Люк лежал, глядя на еле плывущие по небу облака, и не знал, на что решиться. Домой без колли он не вернётся и одного его тоже не оставит. Если они куда-нибудь пойдут, то только вместе.
— Но, по-моему, нам некуда идти, Дэн, — прошептал он, теряя последний остаток надежды. — Как только мы тронемся вперёд по дороге, нас наверняка увидят и скажут дяде Генри, а он приедет и заберёт меня обратно, даже если мы доберемся до другого города, и тебе придётся вернуться со мной, и всё будет кончено.
Все страдания, присущие человечеству, казалось, обрушились на него, и он лежал, мучительно думая, пока у него не заболела голова, и так и не сумел придумать план действий, который помешал бы дяде осуществить своё решение.

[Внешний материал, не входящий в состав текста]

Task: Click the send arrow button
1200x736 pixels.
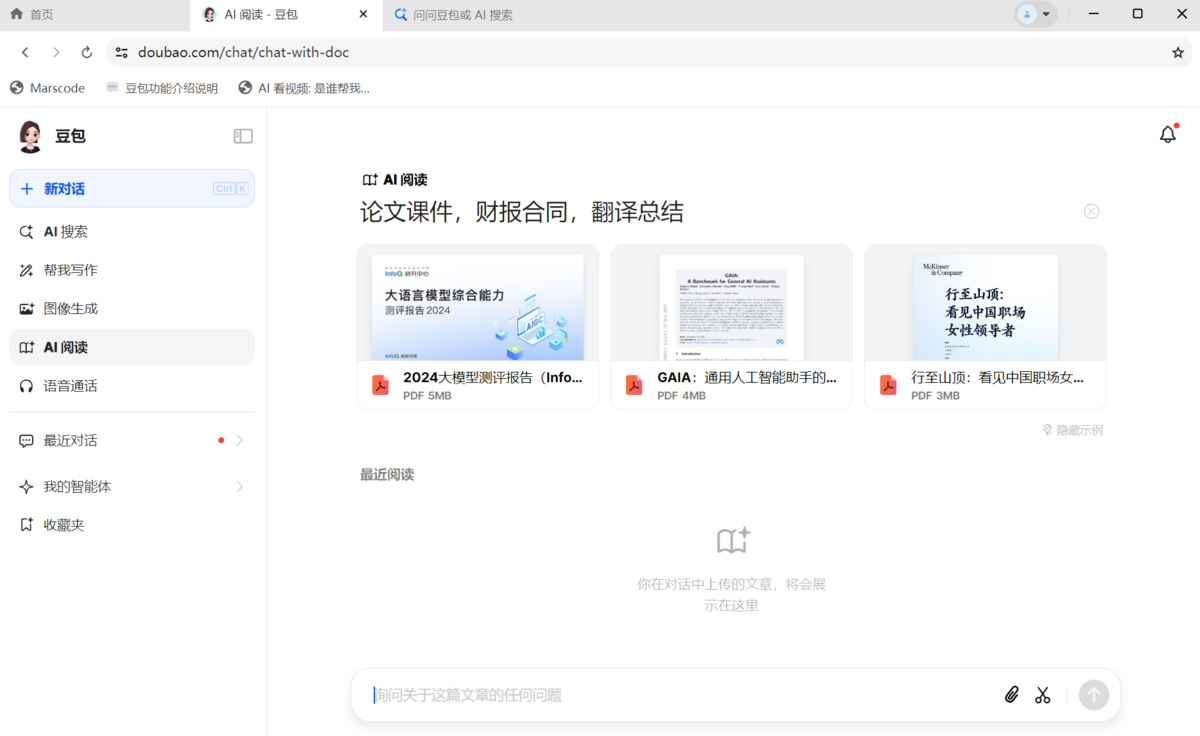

Дэн следил за метавшейся над ними бабочкой. Нос его подёргивался от заинтересованности и желания поиграть, а зрячий глаз не отрывался от бабочки. Колли чувствовал себя в безопасности, потому что рядом был Люк.
Приподнявшись, Люк посмотрел сначала сквозь траву на угол дома, потом повернулся и обратил свой взгляд в другую сторону, на широкое голубое озеро. На горизонте пятнышком показался зерновоз, за ним тянулась еле видная струйка дыма. Голубизна озера, судно на горизонте и струйка дыма только усилили его уныние. Глубоко вздохнув, он снова лёг, и несколько часов они пролежали так, пока вдруг на лесопильне не стало тихо и не послышались голоса рабочих, расходящихся по домам. По тропинке прошли двое из них, потом третий и, наконец, неторопливым тяжёлым шагом, словно ничего не произошло, сам Сэм Картер. Солнце клонилось к западу.
— Больше мы здесь оставаться не можем, Дэн, — устало сказал Люк. — Надо нам уйти, как можно дальше. Пойдём, но только не поднимайся.
И он с трудом пополз по траве в противоположную от дома сторону. Когда дом уже скрылся из виду, он поднялся во весь рост и через поле пошёл к дороге, ведущей в город.
На дороге колли то и дело с тревогой оборачивался, недоумевая, почему Люк бредёт, еле волоча ноги.